--- START ---

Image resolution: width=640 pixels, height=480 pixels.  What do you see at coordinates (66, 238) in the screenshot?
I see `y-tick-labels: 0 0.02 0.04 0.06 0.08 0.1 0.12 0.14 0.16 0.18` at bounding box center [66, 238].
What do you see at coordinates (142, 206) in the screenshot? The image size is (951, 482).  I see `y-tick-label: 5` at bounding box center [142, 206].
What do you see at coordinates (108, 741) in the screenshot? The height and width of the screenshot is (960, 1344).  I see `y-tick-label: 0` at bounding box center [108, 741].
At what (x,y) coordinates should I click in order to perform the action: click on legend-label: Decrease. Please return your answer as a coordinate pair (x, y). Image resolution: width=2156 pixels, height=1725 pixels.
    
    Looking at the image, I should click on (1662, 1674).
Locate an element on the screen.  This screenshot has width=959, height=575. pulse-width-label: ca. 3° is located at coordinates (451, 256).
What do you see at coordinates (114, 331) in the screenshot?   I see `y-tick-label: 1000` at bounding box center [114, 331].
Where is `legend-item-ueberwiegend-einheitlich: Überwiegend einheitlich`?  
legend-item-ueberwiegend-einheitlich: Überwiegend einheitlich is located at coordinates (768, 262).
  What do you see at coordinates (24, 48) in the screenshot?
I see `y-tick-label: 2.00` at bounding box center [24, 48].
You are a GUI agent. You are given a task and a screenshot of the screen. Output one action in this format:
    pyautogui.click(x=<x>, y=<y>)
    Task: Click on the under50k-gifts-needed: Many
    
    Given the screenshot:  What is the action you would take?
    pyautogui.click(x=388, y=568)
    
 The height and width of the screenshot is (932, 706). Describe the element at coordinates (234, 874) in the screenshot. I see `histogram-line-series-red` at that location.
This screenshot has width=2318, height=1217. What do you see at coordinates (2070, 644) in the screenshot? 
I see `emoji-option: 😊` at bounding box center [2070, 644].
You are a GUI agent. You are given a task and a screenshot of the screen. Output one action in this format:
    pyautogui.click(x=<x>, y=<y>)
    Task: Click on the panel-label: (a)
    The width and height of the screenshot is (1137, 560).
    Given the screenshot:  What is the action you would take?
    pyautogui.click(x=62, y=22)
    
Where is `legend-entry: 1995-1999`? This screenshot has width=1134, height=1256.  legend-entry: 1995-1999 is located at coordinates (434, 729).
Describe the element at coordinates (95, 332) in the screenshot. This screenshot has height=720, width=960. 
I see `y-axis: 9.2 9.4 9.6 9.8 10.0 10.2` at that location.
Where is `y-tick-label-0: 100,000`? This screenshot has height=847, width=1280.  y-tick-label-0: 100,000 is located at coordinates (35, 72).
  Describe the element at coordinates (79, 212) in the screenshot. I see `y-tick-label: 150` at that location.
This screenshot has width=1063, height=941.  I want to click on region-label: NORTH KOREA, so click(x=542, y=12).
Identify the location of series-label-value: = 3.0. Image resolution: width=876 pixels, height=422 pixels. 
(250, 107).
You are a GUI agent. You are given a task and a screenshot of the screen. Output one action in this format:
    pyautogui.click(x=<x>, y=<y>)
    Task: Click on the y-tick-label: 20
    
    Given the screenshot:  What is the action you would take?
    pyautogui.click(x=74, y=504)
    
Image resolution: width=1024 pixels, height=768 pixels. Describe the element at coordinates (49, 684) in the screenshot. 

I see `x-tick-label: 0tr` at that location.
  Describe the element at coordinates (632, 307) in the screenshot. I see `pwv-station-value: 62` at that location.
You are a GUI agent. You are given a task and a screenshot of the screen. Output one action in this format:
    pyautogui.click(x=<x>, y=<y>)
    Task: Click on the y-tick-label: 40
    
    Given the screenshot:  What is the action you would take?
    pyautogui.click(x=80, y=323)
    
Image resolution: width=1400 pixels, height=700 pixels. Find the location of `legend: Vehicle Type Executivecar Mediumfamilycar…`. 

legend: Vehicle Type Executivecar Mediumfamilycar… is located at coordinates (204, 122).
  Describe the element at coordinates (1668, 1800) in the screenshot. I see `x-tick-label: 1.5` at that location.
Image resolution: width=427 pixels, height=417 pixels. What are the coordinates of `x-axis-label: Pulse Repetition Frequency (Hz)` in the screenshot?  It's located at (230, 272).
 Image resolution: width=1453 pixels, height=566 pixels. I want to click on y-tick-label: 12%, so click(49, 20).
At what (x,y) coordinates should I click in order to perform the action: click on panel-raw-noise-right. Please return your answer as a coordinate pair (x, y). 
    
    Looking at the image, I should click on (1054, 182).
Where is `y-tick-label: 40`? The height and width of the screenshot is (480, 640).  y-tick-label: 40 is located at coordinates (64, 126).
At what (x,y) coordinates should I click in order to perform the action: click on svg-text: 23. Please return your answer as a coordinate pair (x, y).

--- END ---

> _What you are asked to do_
Copy out the lines of the records verbatim, everything from the line containing "This screenshot has width=2318, height=1217." down to the line containing "This screenshot has width=1063, height=941.", and nothing else.

> _Answer area_
This screenshot has width=2318, height=1217. What do you see at coordinates (2070, 644) in the screenshot? 
I see `emoji-option: 😊` at bounding box center [2070, 644].
You are a GUI agent. You are given a task and a screenshot of the screen. Output one action in this format:
    pyautogui.click(x=<x>, y=<y>)
    Task: Click on the panel-label: (a)
    The width and height of the screenshot is (1137, 560).
    Given the screenshot:  What is the action you would take?
    pyautogui.click(x=62, y=22)
    
Where is `legend-entry: 1995-1999`? This screenshot has width=1134, height=1256.  legend-entry: 1995-1999 is located at coordinates (434, 729).
Describe the element at coordinates (95, 332) in the screenshot. This screenshot has height=720, width=960. 
I see `y-axis: 9.2 9.4 9.6 9.8 10.0 10.2` at that location.
Where is `y-tick-label-0: 100,000`? This screenshot has height=847, width=1280.  y-tick-label-0: 100,000 is located at coordinates (35, 72).
  Describe the element at coordinates (79, 212) in the screenshot. I see `y-tick-label: 150` at that location.
This screenshot has width=1063, height=941.  I want to click on region-label: NORTH KOREA, so click(x=542, y=12).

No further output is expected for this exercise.